(Stored dataset items)
▶

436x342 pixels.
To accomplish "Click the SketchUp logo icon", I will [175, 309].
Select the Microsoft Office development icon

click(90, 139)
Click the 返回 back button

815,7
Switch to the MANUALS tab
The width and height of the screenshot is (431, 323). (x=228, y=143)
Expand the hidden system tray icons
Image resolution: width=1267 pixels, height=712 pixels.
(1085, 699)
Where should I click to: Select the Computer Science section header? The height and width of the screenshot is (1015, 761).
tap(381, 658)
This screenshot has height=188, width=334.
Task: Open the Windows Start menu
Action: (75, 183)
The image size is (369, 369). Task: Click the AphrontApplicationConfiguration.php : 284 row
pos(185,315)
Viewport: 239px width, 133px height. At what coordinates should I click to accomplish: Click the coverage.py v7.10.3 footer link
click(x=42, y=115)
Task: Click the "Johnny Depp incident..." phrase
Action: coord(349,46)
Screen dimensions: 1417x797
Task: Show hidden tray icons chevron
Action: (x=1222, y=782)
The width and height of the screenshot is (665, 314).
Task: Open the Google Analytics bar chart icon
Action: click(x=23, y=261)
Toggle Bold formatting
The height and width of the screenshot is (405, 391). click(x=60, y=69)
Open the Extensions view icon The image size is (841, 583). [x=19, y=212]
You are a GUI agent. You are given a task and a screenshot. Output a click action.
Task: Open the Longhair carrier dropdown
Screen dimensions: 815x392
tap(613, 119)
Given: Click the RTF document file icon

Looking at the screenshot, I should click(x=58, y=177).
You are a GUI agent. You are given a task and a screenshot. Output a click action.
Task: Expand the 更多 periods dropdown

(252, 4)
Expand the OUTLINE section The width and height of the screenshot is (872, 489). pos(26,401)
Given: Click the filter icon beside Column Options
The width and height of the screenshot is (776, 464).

◀

- **STATED EXERCISE**
Copy out every line of the records above word for word.

- **RESULT OF THE TASK**
436x342 pixels.
To accomplish "Click the SketchUp logo icon", I will [175, 309].
Select the Microsoft Office development icon

click(90, 139)
Click the 返回 back button

815,7
Switch to the MANUALS tab
The width and height of the screenshot is (431, 323). (x=228, y=143)
Expand the hidden system tray icons
Image resolution: width=1267 pixels, height=712 pixels.
(1085, 699)
Where should I click to: Select the Computer Science section header? The height and width of the screenshot is (1015, 761).
tap(381, 658)
This screenshot has height=188, width=334.
Task: Open the Windows Start menu
Action: (75, 183)
The image size is (369, 369). Task: Click the AphrontApplicationConfiguration.php : 284 row
pos(185,315)
Viewport: 239px width, 133px height. At what coordinates should I click to accomplish: Click the coverage.py v7.10.3 footer link
click(x=42, y=115)
Task: Click the "Johnny Depp incident..." phrase
Action: coord(349,46)
Screen dimensions: 1417x797
Task: Show hidden tray icons chevron
Action: (x=1222, y=782)
The width and height of the screenshot is (665, 314).
Task: Open the Google Analytics bar chart icon
Action: click(x=23, y=261)
Toggle Bold formatting
The height and width of the screenshot is (405, 391). click(x=60, y=69)
Open the Extensions view icon The image size is (841, 583). [x=19, y=212]
You are a GUI agent. You are given a task and a screenshot. Output a click action.
Task: Open the Longhair carrier dropdown
Screen dimensions: 815x392
tap(613, 119)
Given: Click the RTF document file icon

Looking at the screenshot, I should click(x=58, y=177).
You are a GUI agent. You are given a task and a screenshot. Output a click action.
Task: Expand the 更多 periods dropdown

(252, 4)
Expand the OUTLINE section The width and height of the screenshot is (872, 489). pos(26,401)
Given: Click the filter icon beside Column Options
The width and height of the screenshot is (776, 464).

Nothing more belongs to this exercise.